I made it a habit to see her once a month on a Sunday, and since I was going to church as myself at a Unitarian Universalist Church on Sundays, I would always go home, wash up and change first. Eventually, she suggested that I just come after church as I was. It was all right. Of course, the first time she met me as Sophie was at a Dairy Queen in the Baptist-dominated country town where I grew up from the age of 12. She convinced me to do my night makeup, and she took a picture before I left. It was an environment that I felt really nervous in, but I did it for her.

Eventually, I loaned her my copy of True Selves by Mildred Brown that a psychotherapist had instructed me to pick up years previously to see where we were headed. Mom still hasn't finished it, and it is really tough on her to miss her son, but she's coming to love her daughter.

My friend's son offered me a blonde wig that he felt didn't look right on him. I outgrew my wig about a year and a half ago. It, too, is blonde. And after having my hair cut back twice over that time, the last time 10 months ago, it is at a nice medium business length. When I moved to Kentucky in October, I left the wig with my family in Texas, because I felt it had become a crutch.

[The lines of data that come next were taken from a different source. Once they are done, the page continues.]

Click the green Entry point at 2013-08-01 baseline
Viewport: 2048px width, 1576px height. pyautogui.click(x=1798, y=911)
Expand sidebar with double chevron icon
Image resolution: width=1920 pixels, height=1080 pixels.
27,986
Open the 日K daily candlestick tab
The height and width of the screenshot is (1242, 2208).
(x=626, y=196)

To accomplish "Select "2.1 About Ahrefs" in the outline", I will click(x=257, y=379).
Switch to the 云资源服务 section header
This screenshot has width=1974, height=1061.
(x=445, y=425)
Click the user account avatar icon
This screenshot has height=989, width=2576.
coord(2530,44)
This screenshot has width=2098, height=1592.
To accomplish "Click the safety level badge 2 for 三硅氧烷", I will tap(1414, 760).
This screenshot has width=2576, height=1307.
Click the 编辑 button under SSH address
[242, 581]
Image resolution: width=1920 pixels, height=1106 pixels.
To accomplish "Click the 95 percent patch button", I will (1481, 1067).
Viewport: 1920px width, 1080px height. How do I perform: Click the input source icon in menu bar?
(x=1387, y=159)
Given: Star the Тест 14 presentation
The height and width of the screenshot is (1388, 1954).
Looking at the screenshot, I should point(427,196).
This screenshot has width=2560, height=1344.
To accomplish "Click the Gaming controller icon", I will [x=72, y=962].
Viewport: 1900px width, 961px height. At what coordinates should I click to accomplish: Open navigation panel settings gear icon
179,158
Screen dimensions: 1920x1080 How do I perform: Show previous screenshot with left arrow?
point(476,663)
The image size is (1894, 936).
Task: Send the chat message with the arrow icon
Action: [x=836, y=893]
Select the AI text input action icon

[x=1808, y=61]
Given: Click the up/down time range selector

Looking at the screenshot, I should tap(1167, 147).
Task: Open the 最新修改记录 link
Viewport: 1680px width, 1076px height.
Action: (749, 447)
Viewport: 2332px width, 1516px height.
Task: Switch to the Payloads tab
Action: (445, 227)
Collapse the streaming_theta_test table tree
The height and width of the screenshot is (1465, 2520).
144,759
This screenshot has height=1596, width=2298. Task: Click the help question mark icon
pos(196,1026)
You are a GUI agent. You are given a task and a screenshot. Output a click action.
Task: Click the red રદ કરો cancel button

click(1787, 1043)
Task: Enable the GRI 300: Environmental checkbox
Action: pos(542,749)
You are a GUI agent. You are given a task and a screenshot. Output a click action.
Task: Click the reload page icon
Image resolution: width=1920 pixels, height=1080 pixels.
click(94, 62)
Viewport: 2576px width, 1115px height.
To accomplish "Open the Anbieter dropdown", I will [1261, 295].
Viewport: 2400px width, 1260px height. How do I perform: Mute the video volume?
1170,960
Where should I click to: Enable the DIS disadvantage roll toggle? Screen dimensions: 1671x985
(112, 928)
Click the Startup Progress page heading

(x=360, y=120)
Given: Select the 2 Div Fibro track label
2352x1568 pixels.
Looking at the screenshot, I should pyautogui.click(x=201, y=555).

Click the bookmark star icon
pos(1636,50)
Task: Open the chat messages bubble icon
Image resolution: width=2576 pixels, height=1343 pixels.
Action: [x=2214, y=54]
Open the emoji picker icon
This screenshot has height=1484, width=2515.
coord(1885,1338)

I told my friend's son that I hope that he didn't mind telling his mother that he made contact with me for support. I tried to get her to just open up at first by asking her to tell me about her son. When that failed, I simply told her that he found me.

I reminded him that she lives alone and it would mean so much to just go see her as his male self once a month or so. To just sit and chat about whatever is on his mind or hers, maybe to bring back pleasant memories together or even, if she's willing, to talk about his father.

And, of course, this reminds me that I need to call my mother this Sunday on Mother's Day.

Hugs and God Bless,


  1. Congratulations in your first week.
    It sounds like its all going really well.

  2. Well, congrats on your first week of FT! It seems that it has gone well so far. Hopefully, things will only continue to get better for you.